Resume the passage on the economic burden of cancer in the European Union, starting after its final sentence.

▸ SUPPLIED PASSAGE

^^^^^^^^

Luengo-Fernandez R, et al. [41] obtained regression results suggest that a €1 billion increase in cancer-related healthcare spending in the EU would result in a reduction of 640 cancer-related deaths. However, this relationship was weak and insignificant. Indeed, this relationship appears to be skewed by a nation's income or wealth (as measured by gross domestic product per capita), with income affecting both cancer-related healthcare costs (positive correlation) and mortality (negative correlation). It should be noted, however, that survival and mortality are complex outcomes of various input factors, and funding is only one of them. These researchers point out that the most important single-factor predictor of increased cancer healthcare spending may be national income per capita (as measured by gross domestic product), but even within countries with the same national income, cancer healthcare spending varies widely—for example, the per capita gross domestic product of Germany and the UK was similar in 2009, but Germany spent twice as much on cancer-related healthcare as the UK per capita (€171 versus €92, adjusted for price differences).

The analysis of the burden of chronic diseases on EU economies was carried out using indicators of the number of Years of Life Lost as a result of premature death (YLLs) and the number of potential Years of Life with a Disability (YLDs) in the working age group. The selection of the variables analyzed was made on the basis of a review of the methodology for evaluating the studied phenomenon proposed in the literature [42,43]. These measures are intended to illustrate the potentially lost time of effective work provided by working age people, at the same time indicating the level of burden of national economies with the effects of chronic diseases. Taking into account the adopted context of the study, the level of burdening in the 20-54 age group was analyzed, recognizing this age group as the most productive. Comparability of data between EU Member States was obtained using intensity indicators relating the number of observed cases to a specific size of the population - YLLrate, YLDrate. The scale of the dispersion of the parameters analyzed at the level of the EU-27 countries and in relation to the analyzed groups of countries was determined using statistical measures. For the purpose of the planned assessment of inequalities in the level of burden of the EU economies with the effects of cancer diseases of the working age population, observed in relation to the "old" and "new" EU countries, two groups were distinguished: (1) EU-14 countries representing highly developed economies with market traditions admitted to the EU before 2004 and (2) EU-CEE countries of Central and Eastern Europe admitted to the EU structures after 2004 with experience of political transformation.

^^^^^^^^

▸ EXTRACTED MATERIAL
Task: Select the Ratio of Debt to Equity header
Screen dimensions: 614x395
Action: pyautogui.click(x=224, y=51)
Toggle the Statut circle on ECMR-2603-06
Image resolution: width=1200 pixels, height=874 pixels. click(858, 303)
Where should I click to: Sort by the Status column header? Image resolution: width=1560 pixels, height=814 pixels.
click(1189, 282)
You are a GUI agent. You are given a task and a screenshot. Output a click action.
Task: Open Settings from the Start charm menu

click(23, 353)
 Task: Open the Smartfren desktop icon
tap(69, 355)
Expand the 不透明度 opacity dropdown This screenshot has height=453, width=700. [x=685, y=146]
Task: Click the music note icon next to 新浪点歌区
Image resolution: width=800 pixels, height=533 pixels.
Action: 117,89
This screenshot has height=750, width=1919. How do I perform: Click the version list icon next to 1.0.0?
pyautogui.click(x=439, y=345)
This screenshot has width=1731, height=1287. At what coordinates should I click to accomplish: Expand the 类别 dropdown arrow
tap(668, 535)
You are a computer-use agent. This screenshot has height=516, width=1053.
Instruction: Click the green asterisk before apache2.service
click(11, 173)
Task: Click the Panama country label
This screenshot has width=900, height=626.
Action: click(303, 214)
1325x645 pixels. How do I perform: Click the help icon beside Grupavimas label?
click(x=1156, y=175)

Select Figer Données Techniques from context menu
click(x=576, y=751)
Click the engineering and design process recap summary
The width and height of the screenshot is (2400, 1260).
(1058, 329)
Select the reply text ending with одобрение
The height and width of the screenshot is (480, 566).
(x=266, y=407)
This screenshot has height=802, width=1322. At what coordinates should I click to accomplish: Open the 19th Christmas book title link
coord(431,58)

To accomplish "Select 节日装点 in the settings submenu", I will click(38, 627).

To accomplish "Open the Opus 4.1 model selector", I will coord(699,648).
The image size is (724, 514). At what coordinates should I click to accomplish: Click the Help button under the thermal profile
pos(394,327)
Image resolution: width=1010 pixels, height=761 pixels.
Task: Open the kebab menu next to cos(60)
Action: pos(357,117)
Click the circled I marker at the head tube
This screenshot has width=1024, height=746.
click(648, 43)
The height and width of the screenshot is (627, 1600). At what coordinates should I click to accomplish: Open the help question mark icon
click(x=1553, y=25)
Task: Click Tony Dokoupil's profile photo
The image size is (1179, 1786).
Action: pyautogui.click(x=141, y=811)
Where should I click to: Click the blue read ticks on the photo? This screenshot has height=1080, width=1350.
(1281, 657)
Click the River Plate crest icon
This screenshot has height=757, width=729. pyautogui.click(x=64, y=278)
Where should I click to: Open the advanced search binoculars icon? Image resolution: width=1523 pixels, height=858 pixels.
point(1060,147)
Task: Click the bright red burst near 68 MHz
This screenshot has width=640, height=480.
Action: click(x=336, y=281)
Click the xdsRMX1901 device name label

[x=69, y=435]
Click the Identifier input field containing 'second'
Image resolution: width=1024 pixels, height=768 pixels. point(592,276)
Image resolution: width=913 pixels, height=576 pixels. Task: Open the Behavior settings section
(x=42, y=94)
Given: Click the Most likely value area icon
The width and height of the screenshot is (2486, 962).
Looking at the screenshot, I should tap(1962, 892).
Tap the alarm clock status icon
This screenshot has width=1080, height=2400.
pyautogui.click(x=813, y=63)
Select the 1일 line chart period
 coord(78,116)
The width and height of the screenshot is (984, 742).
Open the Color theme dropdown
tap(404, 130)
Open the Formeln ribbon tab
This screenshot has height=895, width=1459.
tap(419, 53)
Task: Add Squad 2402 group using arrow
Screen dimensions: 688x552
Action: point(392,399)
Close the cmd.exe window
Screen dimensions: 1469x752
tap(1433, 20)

^^^^^^^^

▸ EXERCISE OUTPUT
The assessment of the level of inequality in the process analyzed was based on the use of the RHG index (relative health gap), which allows to determine the statistical level of "chance" for the occurrence of negative consequences of cancer (premature death or loss of health) of inhabitants of Central and Eastern Europe in relation to people living in the "old" Union. The estimation of the relative difference (RHG) in the level of burden of consequences of chronic diseases determining the level of inequality between the study groups was made using the following formula:

$RH{G}_{AxB}=\frac{\text{h}(\text{A})}{\text{h}(\text{B})}\text{ (1)}$

In the assumed study, h(A) is a measure of the health burden for group A, while h(B) is an analogous measure for group B.

Before the substantive assessment of the examined inequalities, a statistical assessment of the significance of the observed differences in the parameters analyzed between the groups of EU-27 countries was carried out. For the purposes of the study, it was hypothesized that belonging to particular groups of EU countries has a significant impact on the level of health burden of cancer in people of working age. As a result, there are statistically significant differences between the EU-14 and EU-CEE study groups in terms of the average level of years of potentially productive life lost due to cancer, but ongoing European integration processes have reduced the observed differences over time. The expected effect of decreasing inequalities in the level of burdening EU-27 economies with the consequences of cancer diseases will be a visible convergence process involving a decrease in the average level of the studied indicators over time along with a reduction in their dispersion.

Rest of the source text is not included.